Chaque individu recherche individuellement sa nourriture qui se compose principalement d’insectes mais aussi de fruits, de feuilles, de petits mammifères et de reptiles. Les mangoustes apprécient aussi dénicher des oeufs ou des escargots, elles vont alors utiliser leurs pattes avant afin de les projeter en arrière contre une surface solide. Cependant, lorsqu’une proie de taille conséquente est trouvée, comme un serpent par exemple, les mangoustes coopèrent pour en venir à bout. Les individus invalides ou âgés ne sont pas laissés de côté, la nourriture leur sera apportée par leurs congénères.

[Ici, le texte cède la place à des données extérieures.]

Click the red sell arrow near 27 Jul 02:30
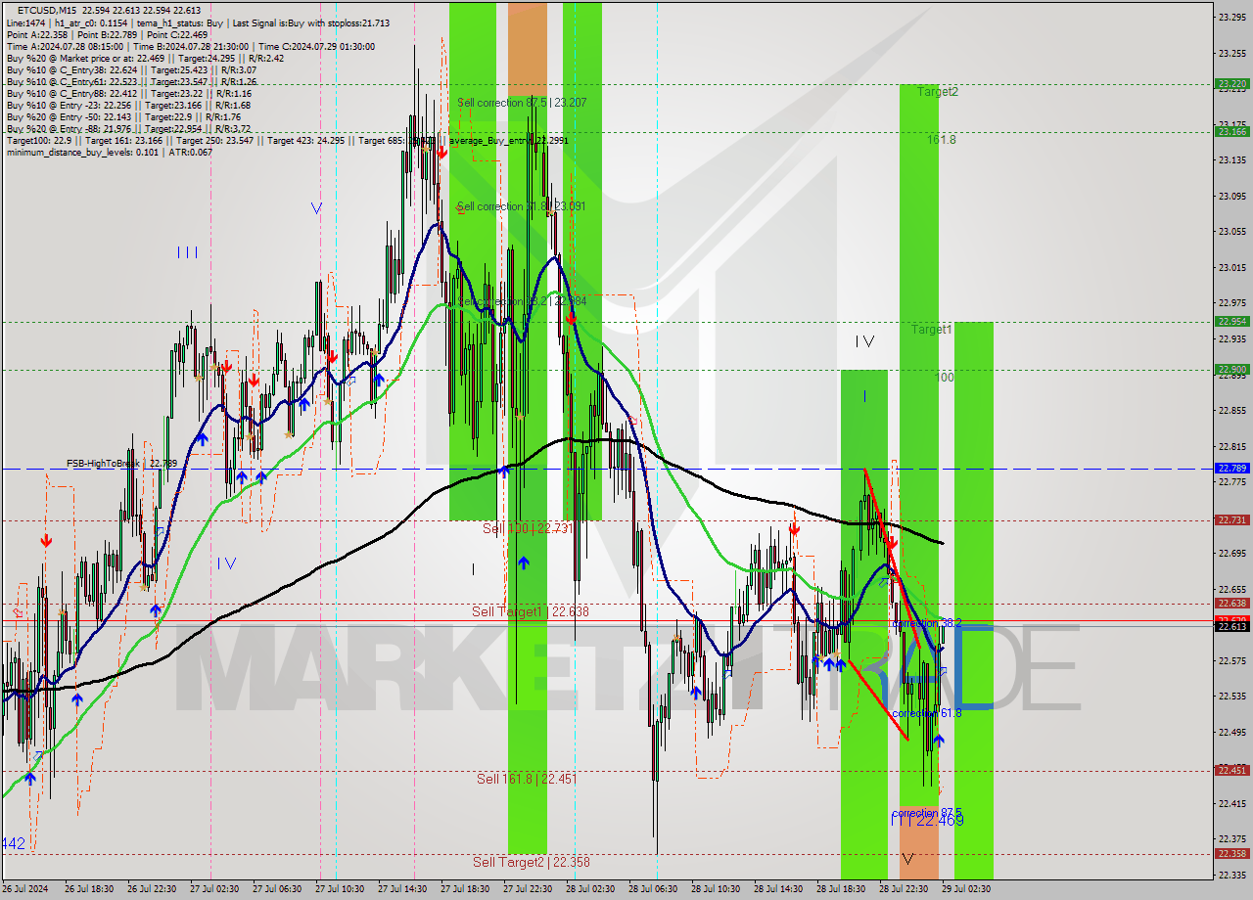 click(x=227, y=366)
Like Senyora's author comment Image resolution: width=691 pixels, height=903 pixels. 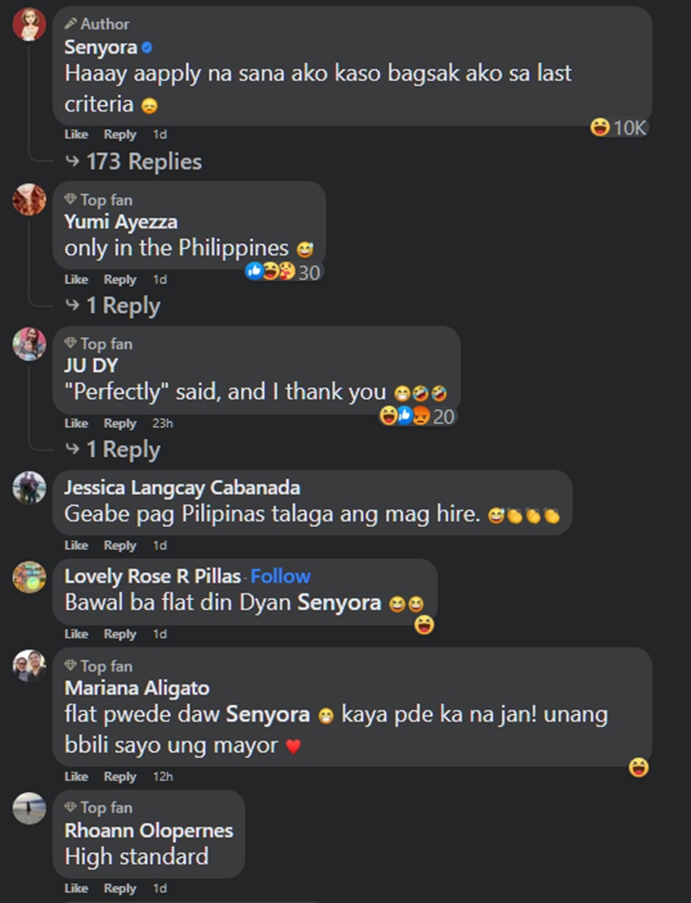76,135
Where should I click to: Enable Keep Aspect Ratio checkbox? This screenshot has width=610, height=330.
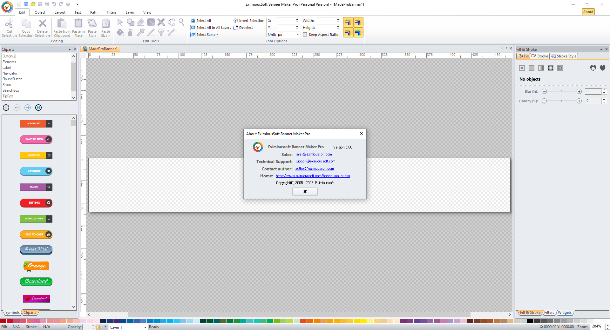[305, 35]
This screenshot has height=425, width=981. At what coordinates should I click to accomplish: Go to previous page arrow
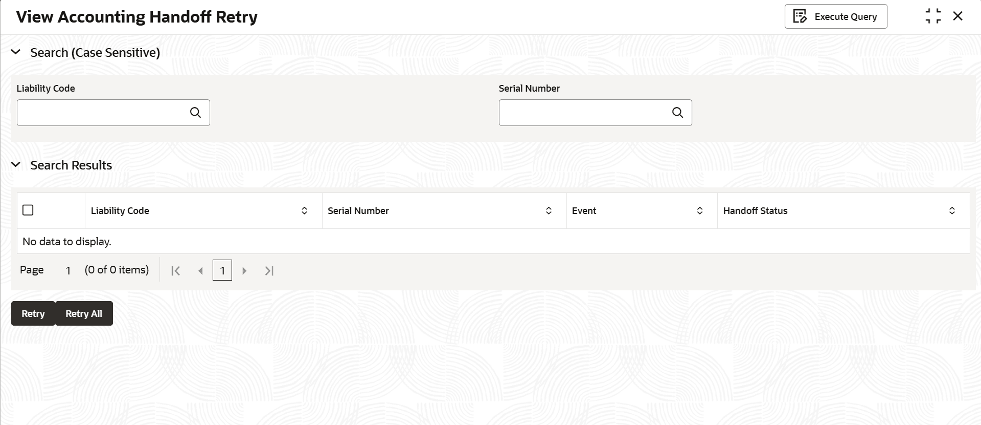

Pour de temps à autre avoir un accès privilégié à de la nourriture, les mangoustes rayées entretiennent une relation symbiotique avec des phacochères, aussi appelé sanglier des savanes. Ces derniers laissent les mangoustes se déplacer aisément sur leur corps pour les débarrasser des parasites et insectes qui les recouvrent. Ainsi elles soulagent les phacochères qui en retour leur offrent une certaine protection contre les prédateurs rien que par leur présence.